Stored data
= = = = =

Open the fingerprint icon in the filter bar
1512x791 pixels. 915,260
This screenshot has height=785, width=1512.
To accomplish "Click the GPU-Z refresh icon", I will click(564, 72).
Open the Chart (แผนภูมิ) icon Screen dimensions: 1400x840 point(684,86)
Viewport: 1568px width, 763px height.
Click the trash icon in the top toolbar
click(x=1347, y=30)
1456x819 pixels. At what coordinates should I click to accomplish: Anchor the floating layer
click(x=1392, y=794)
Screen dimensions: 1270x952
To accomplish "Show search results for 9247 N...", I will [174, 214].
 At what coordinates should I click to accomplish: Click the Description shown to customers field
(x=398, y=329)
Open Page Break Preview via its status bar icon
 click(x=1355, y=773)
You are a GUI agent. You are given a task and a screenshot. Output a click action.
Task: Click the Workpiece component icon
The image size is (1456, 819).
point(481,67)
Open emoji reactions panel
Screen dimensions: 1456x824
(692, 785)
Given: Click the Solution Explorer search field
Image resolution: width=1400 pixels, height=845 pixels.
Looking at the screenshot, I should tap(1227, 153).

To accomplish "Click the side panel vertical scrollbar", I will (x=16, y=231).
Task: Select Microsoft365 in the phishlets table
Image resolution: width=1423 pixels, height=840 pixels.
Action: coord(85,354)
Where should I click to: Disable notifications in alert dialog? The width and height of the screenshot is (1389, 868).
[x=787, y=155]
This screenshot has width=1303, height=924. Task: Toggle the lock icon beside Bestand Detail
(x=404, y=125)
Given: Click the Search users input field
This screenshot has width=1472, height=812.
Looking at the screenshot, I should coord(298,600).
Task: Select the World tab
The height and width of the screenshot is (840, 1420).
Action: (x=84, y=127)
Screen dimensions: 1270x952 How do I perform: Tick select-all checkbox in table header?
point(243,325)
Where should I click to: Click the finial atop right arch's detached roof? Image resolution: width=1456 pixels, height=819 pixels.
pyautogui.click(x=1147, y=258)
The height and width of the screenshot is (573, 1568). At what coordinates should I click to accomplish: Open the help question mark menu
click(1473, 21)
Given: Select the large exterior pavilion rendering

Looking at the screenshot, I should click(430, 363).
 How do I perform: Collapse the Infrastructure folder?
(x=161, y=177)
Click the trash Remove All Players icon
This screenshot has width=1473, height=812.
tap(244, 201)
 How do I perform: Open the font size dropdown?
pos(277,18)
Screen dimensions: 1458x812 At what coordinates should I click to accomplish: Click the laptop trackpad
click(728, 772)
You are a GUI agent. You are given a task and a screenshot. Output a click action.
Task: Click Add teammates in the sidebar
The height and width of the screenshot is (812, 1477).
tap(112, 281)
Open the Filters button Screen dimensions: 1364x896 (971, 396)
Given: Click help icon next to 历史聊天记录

= = = = =

§ **EXERCISE OBJECTIVE**: A verbatim transcription is needed of the lines above, starting at the line with "Image resolution: width=1423" and ending at the line with "Given: Click the Search users input field", both included, and of nothing else.

§ **RESPONSE TO THIS EXERCISE**:
Image resolution: width=1423 pixels, height=840 pixels.
Action: coord(85,354)
Where should I click to: Disable notifications in alert dialog? The width and height of the screenshot is (1389, 868).
[x=787, y=155]
This screenshot has width=1303, height=924. Task: Toggle the lock icon beside Bestand Detail
(x=404, y=125)
Given: Click the Search users input field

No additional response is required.